CAP Theorem Explained: Consistency, Availability, and Partition Tolerance

The CAP theorem is one of the most fundamental concepts in distributed systems. Proposed by computer scientist Eric Brewer in 2000 and formally proven by Seth Gilbert and Nancy Lynch in 2002, it states that a distributed data store can provide at most two out of three guarantees simultaneously: Consistency, Availability, and Partition Tolerance.

Understanding the CAP theorem is essential for making informed database and architecture choices. In this guide, we will break down each property, explore real systems through the CAP lens, and learn when to choose which trade-off.

The Three Properties

Consistency (C)

Every read receives the most recent write or an error. All nodes in the system see the same data at the same time. If you write a value and immediately read it back from any node, you get the updated value.

This is not the same as ACID consistency in databases. CAP consistency refers specifically to linearizability — a strong consistency model where operations appear to happen instantaneously and in a total order.

Availability (A)

Every request receives a non-error response, without the guarantee that it contains the most recent write. The system continues to operate and serve requests even if some nodes are down. No request is left hanging indefinitely.

In CAP terms, availability means every non-failing node must return a response for every request it receives. This is a strong guarantee — it does not allow the system to reject requests just because it cannot reach other nodes.

Partition Tolerance (P)

The system continues to operate despite network partitions — that is, messages being lost or delayed between nodes. In a distributed system running across multiple machines, network failures are inevitable. Cables get cut, switches fail, and cloud regions lose connectivity.

Partition tolerance is not really optional in a distributed system. Networks will fail. The real choice is between consistency and availability when a partition occurs.

Why You Cannot Have All Three

Imagine a simple distributed system with two nodes, Node A and Node B, both holding the same data. A network partition occurs — the nodes cannot communicate with each other.

A client sends a write to Node A, updating a value from X to Y. Now another client sends a read to Node B. The system has two options:

Choice	What Happens	Result
Choose Consistency	Node B refuses to respond because it cannot verify it has the latest data	Consistent but not available (CP)
Choose Availability	Node B returns the stale value X	Available but not consistent (AP)

There is no way to have both. If the network is partitioned, you must choose between giving a potentially stale answer (availability) or giving no answer at all (consistency).

CP, AP, and CA Systems

CP Systems (Consistency + Partition Tolerance)

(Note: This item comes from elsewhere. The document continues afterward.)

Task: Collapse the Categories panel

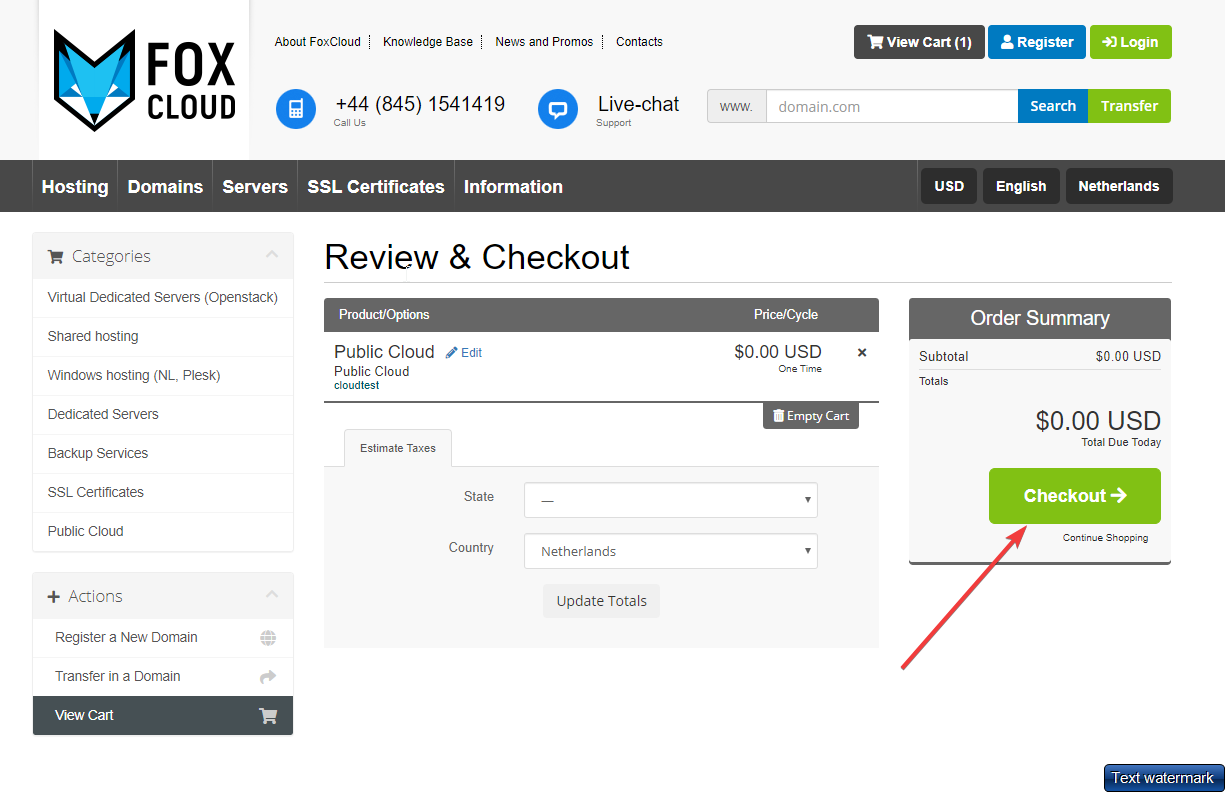Action: point(272,256)
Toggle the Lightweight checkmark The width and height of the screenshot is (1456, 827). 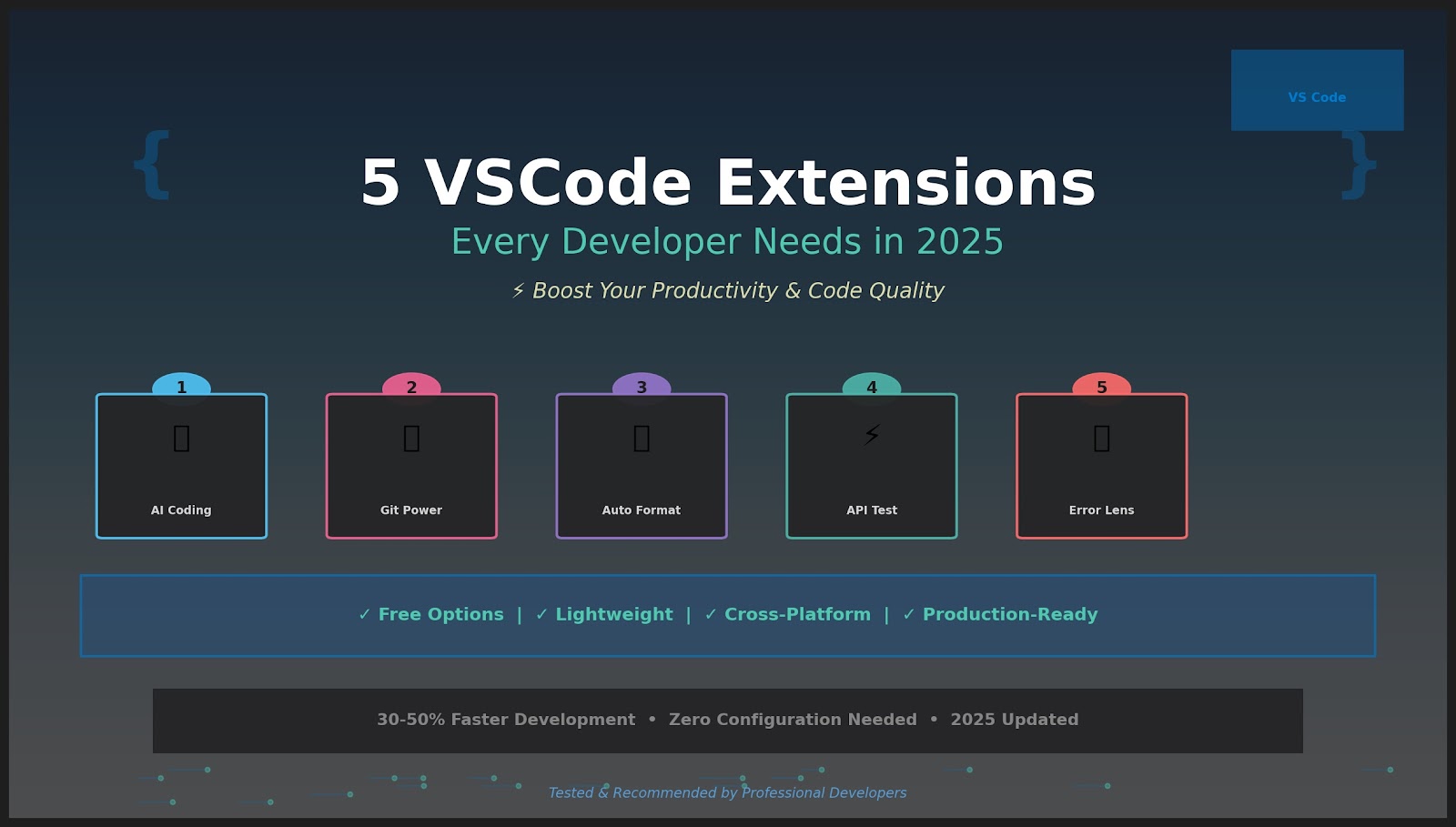(541, 614)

CP systems prioritize consistency. When a partition occurs, the system makes some data unavailable rather than risk returning stale data. This is the right choice when incorrect data is worse than no data.

Examples:

HBase: Built on HDFS, provides strong consistency with a single region server per row range. If the region server is unreachable, those rows are unavailable.
MongoDB (with majority writes): When configured with write concern "majority", MongoDB ensures writes are replicated before acknowledging. During a partition, the minority side becomes read-only.
Zookeeper: Used for coordination and configuration. Always returns consistent data, but becomes unavailable if a quorum cannot be reached.
Redis (Cluster mode): With cluster mode, Redis prioritizes consistency over availability during partitions.

When to choose CP:

Banking and financial transactions — showing a wrong balance is worse than showing an error
Inventory management — overselling is costly
Leader election and distributed locks — must be correct

AP Systems (Availability + Partition Tolerance)

AP systems prioritize availability. When a partition occurs, every node continues serving requests, but the data might be stale or inconsistent across nodes. The system reconciles differences after the partition heals.

Examples:

Cassandra: Designed for availability. Every node can accept reads and writes. Uses eventual consistency with tunable consistency levels.
DynamoDB: Amazon's key-value store, designed for "always-on" availability. Provides eventual consistency by default, with optional strongly consistent reads.
CouchDB: Multi-master replication with conflict resolution. Optimizes for availability and partition tolerance.
Riak: Distributed key-value store that stays available during partitions, resolving conflicts later.

When to choose AP:

Social media feeds — showing a slightly stale timeline is fine
Product catalogs — a brief delay in price updates is acceptable
DNS — must always return a result, even if slightly outdated
Shopping carts — availability is more important than perfect consistency

CA Systems (Consistency + Availability)

CA systems provide both consistency and availability but cannot tolerate network partitions. In practice, this means they are single-node systems or systems running on a single network that never partitions.

Examples:

Single-node PostgreSQL: A single database server provides both consistency (ACID) and availability (if the server is up). But it cannot survive a network partition because there is only one node.
Single-node MySQL: Same as PostgreSQL — strong consistency and availability on a single machine.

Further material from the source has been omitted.